# 76641 with 50



## driley6@hvc.rr.com

New ultrasound breast code 76641 when billed with a 50 modifier is being denied by Medicare. Should these code be billed twice with RT LT? Seems like more work then just adding the 50 modifier. Does anyone have any incite on this?


----------



## aaron.lucas

Yeah, 50 should really only be used for surgeries/injections, otherwise use LT/RT.


----------



## balamurugan.ph

HI 

This document support for All four quadrant ?

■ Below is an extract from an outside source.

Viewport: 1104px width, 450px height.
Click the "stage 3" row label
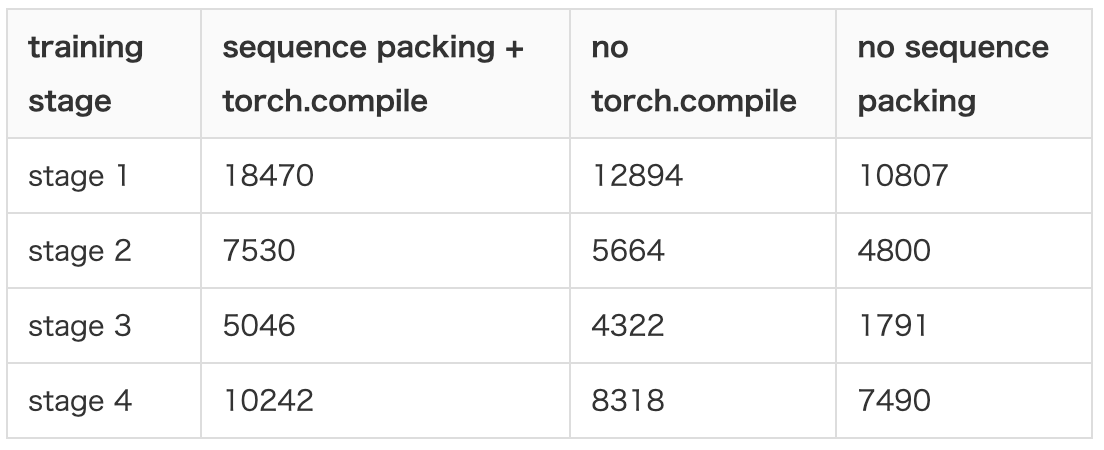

if yes means we can code with RT and LT 

if No mean we need to code RT ot LT



Regards,
Balamurugan M,CPC,COC,CCS


----------



## mitchellde

What does the denial state?  Are you certain it is the modifier?


----------



## sivagurulingam

Hi,

For complete ultrasound breast bilaterally code with 76641 RT and 76642 LT
For limited ultrasound breast code with 76642 RT and 76642 LT


----------



## balamurugan.ph

sivagurulingam said:


> Hi,
> 
> For complete ultrasound breast bilaterally code with 76641 RT and 76642 LT
> For limited ultrasound breast code with 76642 RT and 76642 LT



HI sivagurulingam,

even Header ''complete ultrasound breast bilaterally'' but the document must support o' clock position or 4 quadrant otherwise must code as Limited with RT/LT modifier
EG: 12-3,3-6,6-9, and 9-12 (Four quadrant)

Regards,
Balamurugan M


----------



## driley6@hvc.rr.com

The denial says the procedure code in inconsistent with the modifier used or modifier is missing.


----------



## BlancaMancilla

driley6@hvc.rr.com said:


> The denial says the procedure code in inconsistent with the modifier used or modifier is missing.



Are you using a TC next to the 50?


----------



## lnelms

CPT 76641 description specifically states unilateral.  "Ultrasound, breast, *unilateral*, real time with image documentation, including axilla when performed; complete".  MUE value is 2 so you should bill two 76641 with LT & RT if bilateral.


----------